Wisconsin v. Dakotas and Sotas on the Easy Scale?

To be clear, Wisconsin’s bar is by far the most manageable state for more people to gain bar admission, assuming you have a W.I. law diploma. Wisconsin has unique laws, including a “diploma privilege,” which means that these students don’t have to take or pass or take the state’s exam to become a practicing lawyer if they attended law school in the state.

Bar Passage Rate v. Scaled Minimum Scores

Here we look at the scores required versus the rate to pass the bar exam. Some bars have a super low scaled score, so we can measure that and say Alabama, Minnesota, Missouri, New Mexico, and North Dakota tie as the easiest.
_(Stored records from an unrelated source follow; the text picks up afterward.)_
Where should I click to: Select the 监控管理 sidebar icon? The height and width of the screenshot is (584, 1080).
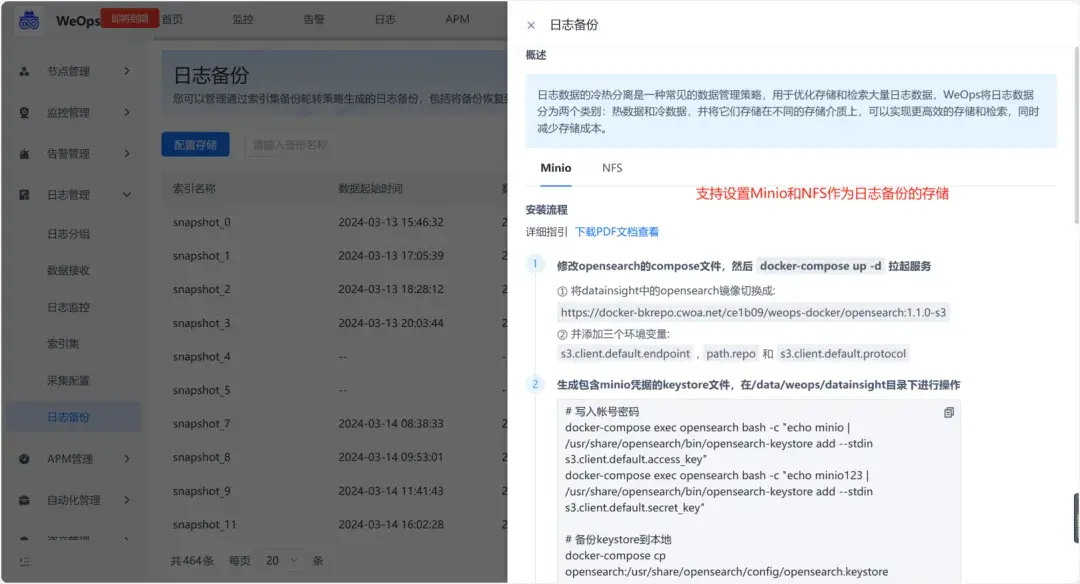pyautogui.click(x=24, y=111)
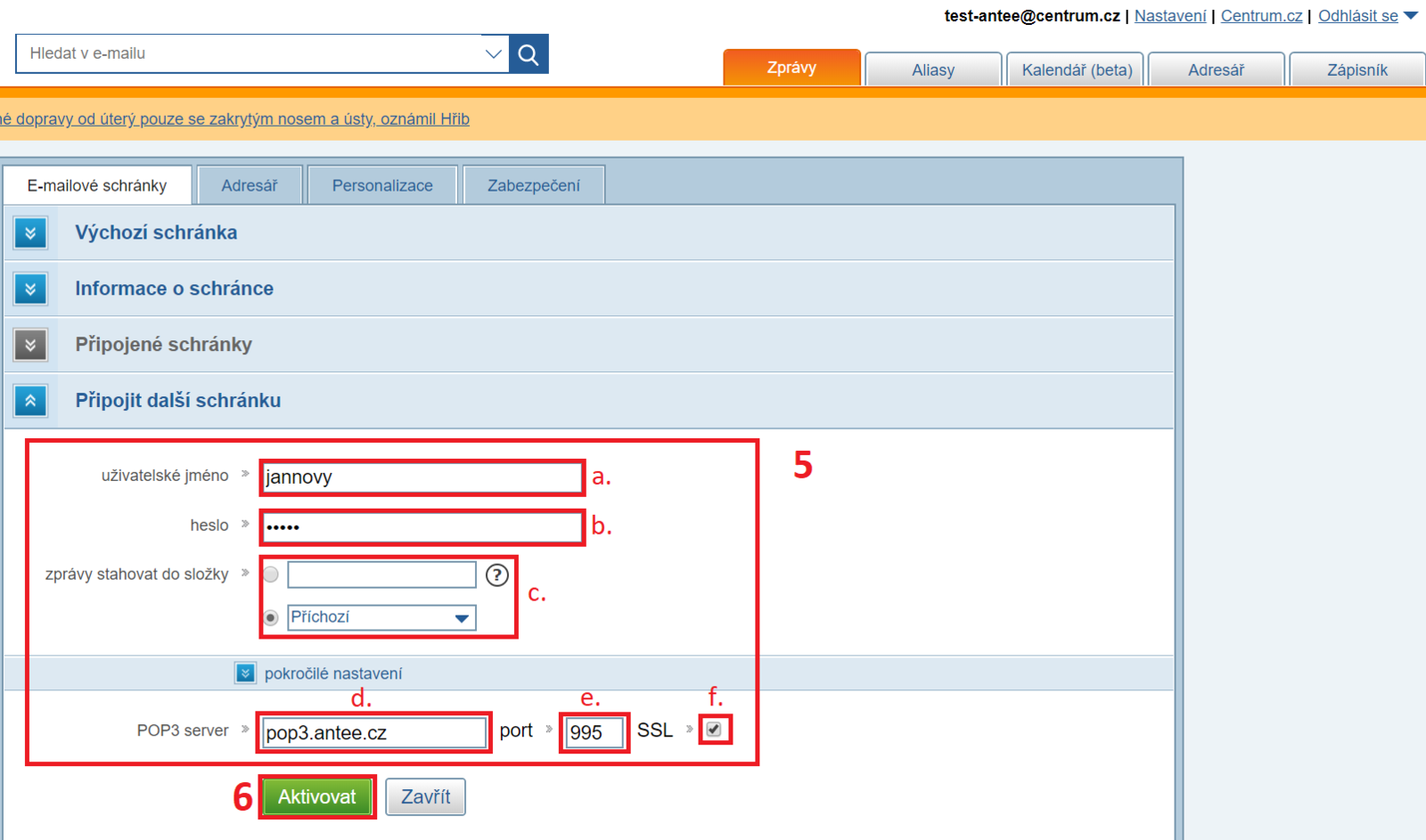Click the help question mark icon
1426x840 pixels.
(497, 575)
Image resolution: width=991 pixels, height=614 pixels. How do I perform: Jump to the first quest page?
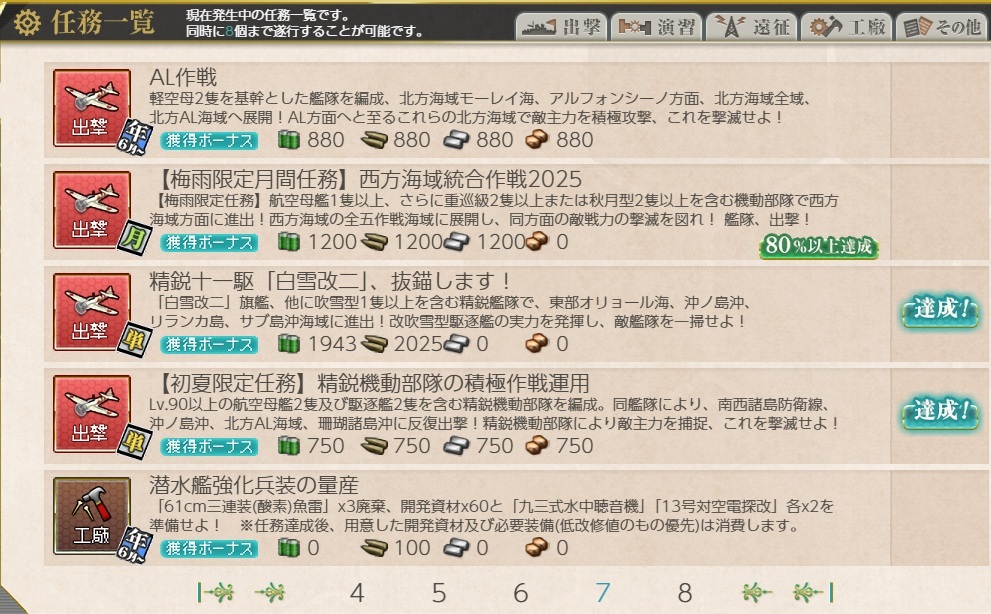216,593
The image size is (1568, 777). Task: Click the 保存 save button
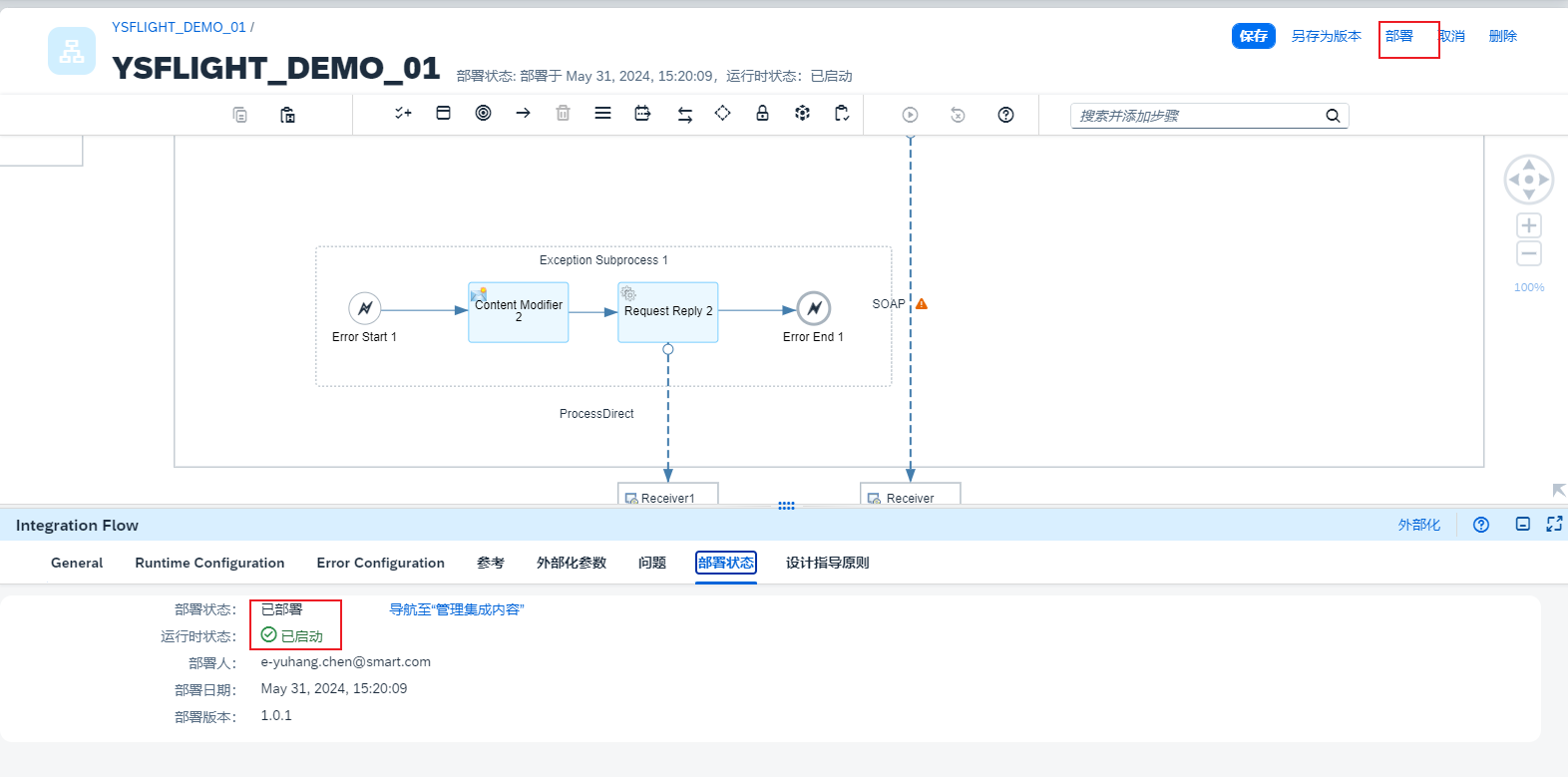point(1253,36)
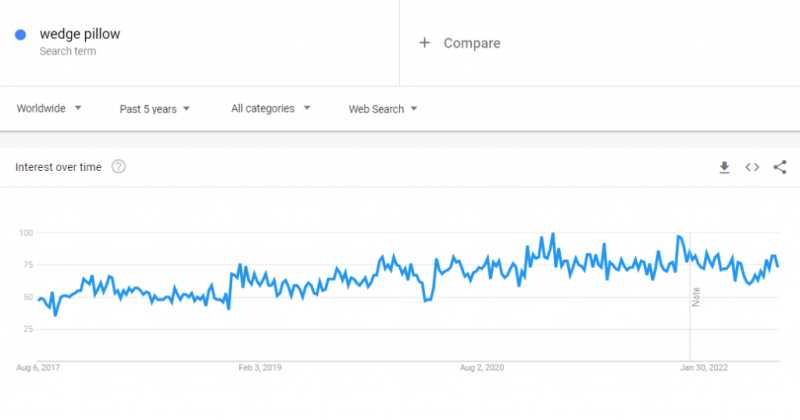The height and width of the screenshot is (420, 800).
Task: Expand the Web Search type dropdown
Action: pyautogui.click(x=383, y=108)
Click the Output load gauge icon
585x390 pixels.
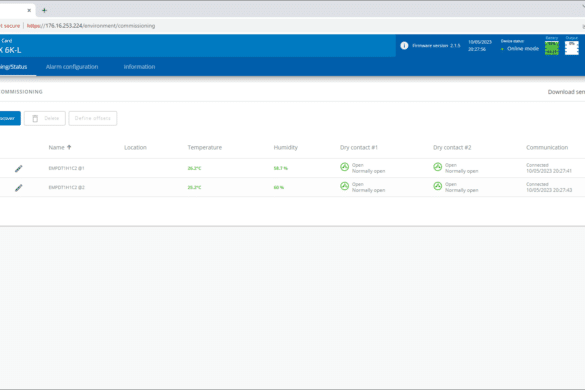tap(572, 48)
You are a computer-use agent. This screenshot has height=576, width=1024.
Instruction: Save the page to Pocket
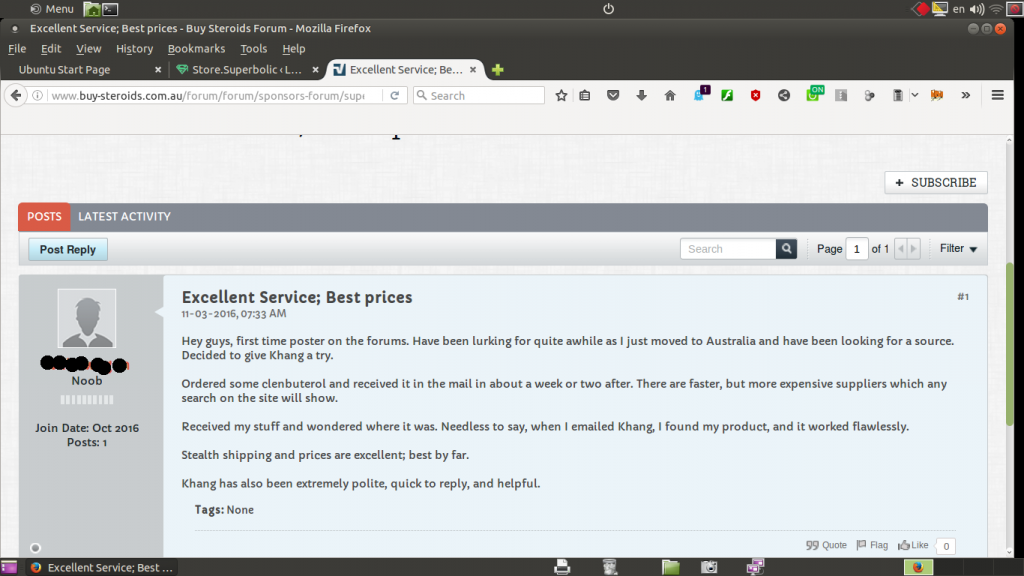613,95
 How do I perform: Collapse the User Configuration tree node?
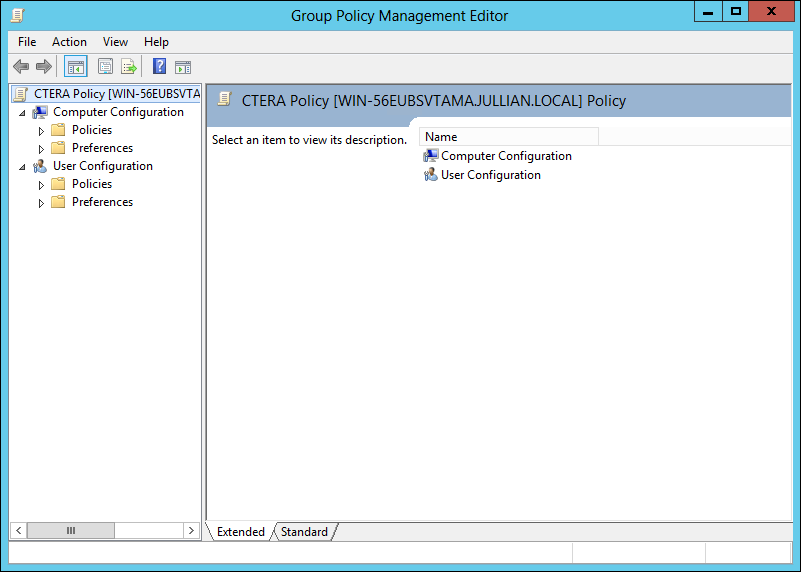click(22, 167)
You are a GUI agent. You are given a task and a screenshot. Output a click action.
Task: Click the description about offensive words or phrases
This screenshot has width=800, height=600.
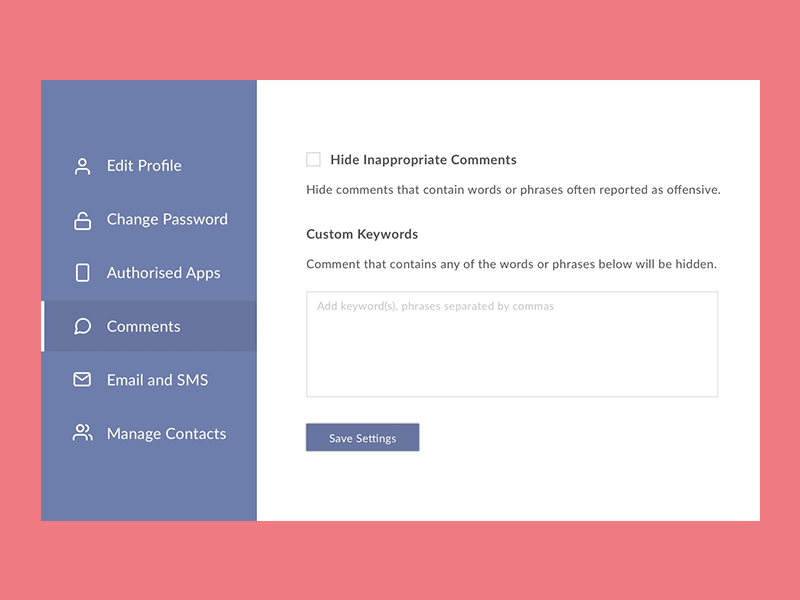point(513,189)
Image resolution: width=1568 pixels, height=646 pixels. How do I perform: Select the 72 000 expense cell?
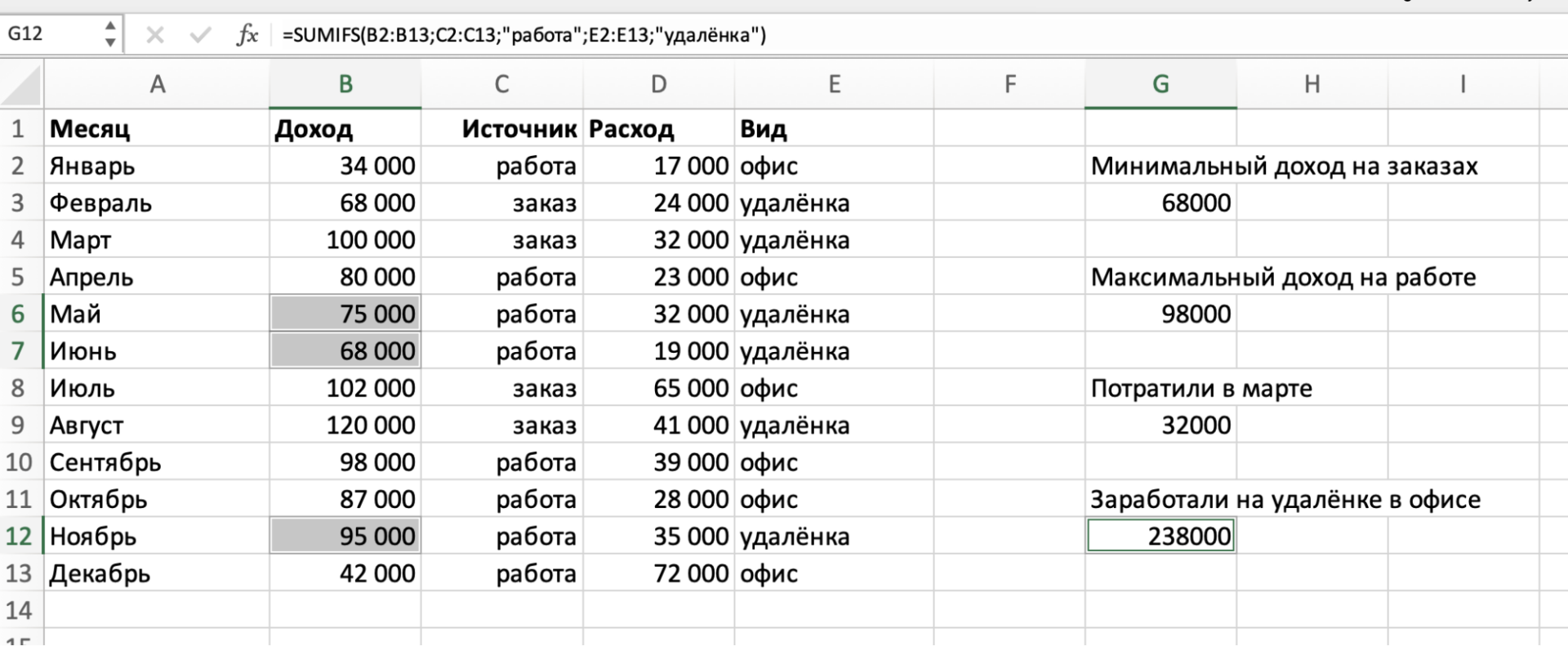pyautogui.click(x=658, y=573)
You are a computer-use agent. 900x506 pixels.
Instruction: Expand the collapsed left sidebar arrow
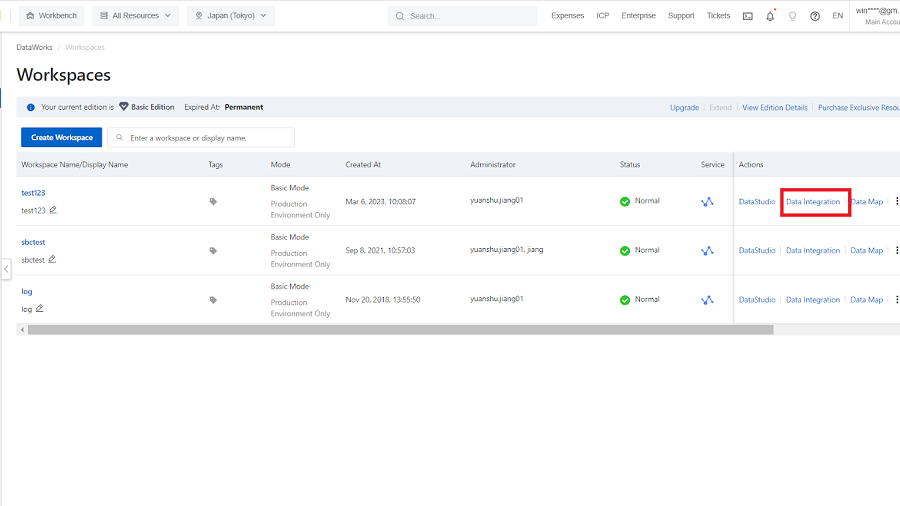tap(6, 269)
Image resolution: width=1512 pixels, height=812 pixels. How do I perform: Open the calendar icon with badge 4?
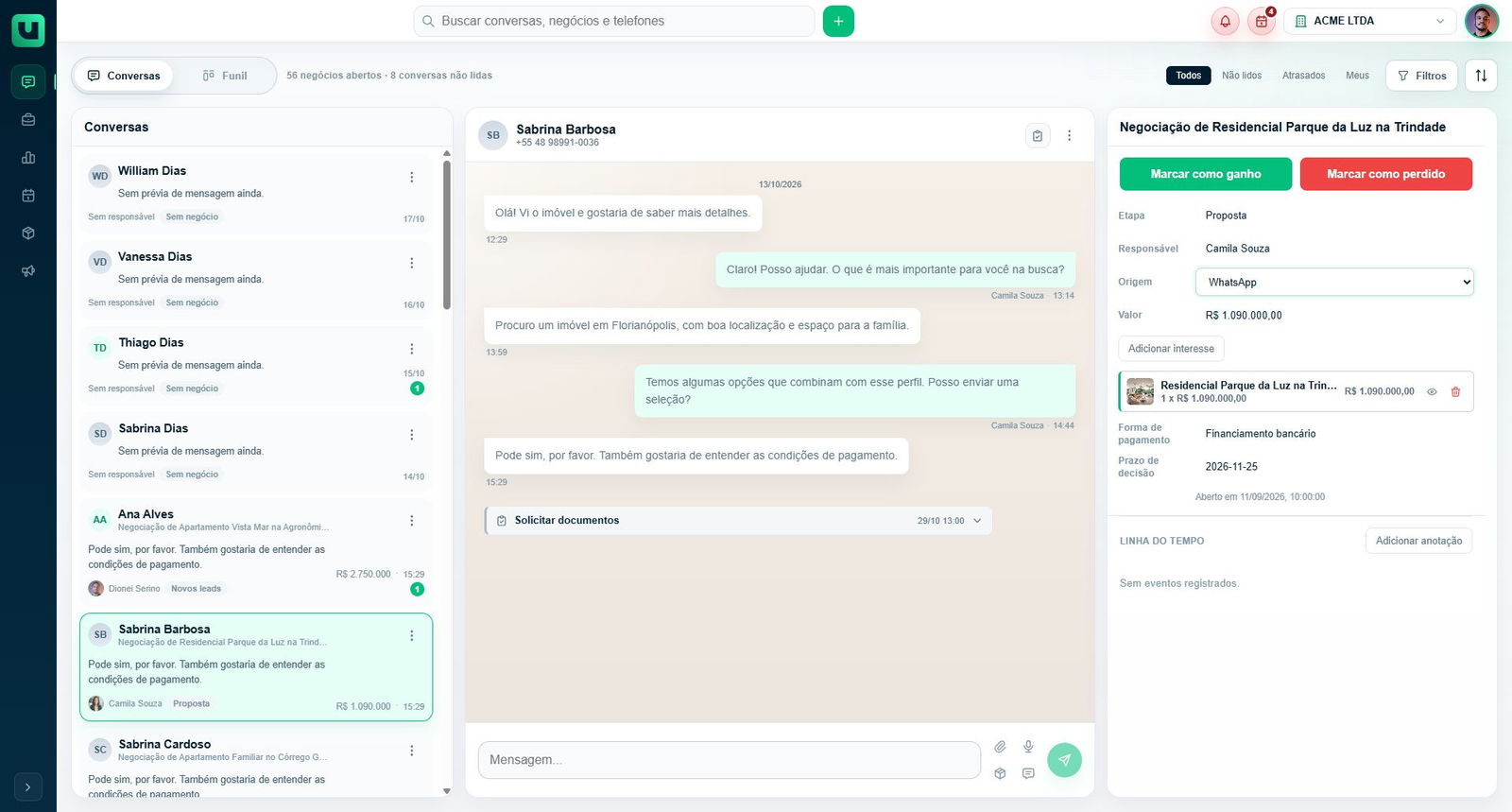pos(1261,21)
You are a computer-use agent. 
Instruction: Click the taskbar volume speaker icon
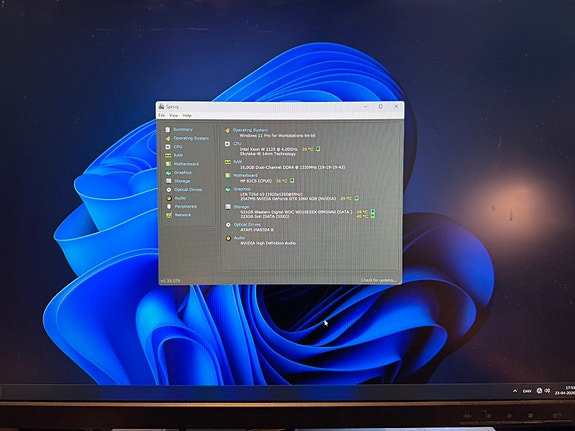547,391
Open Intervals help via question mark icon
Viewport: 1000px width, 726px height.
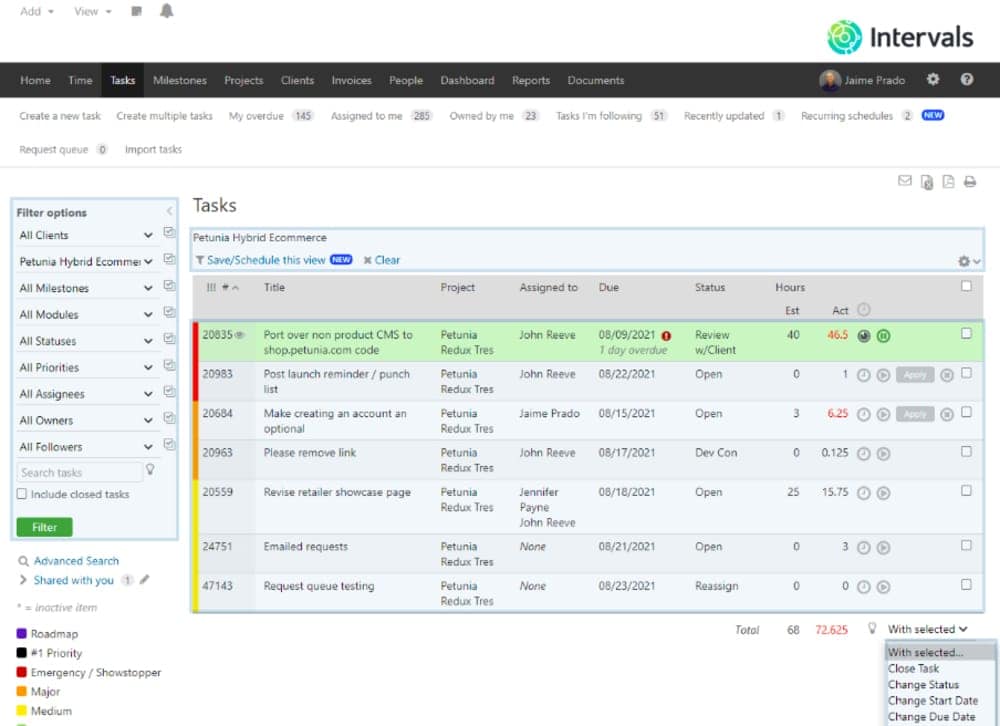(x=967, y=80)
They both have the same meager minimum passing score on the Multistate Professional Responsibility Examination (MPRE.). Other bar takers say that the South Dakota bar is still the easiest due to its 2013 93% bar passage rate. Overall, past scores are not an intelligent way to judge, as the UBE has changed a lot of scores.

Based on the passage rate, Oklahoma is the most accessible bar to pass. However, using test scores, Alabama, Minnesota, Missouri, New Mexico, and North Dakota are neck and neck on the UBE easy scale.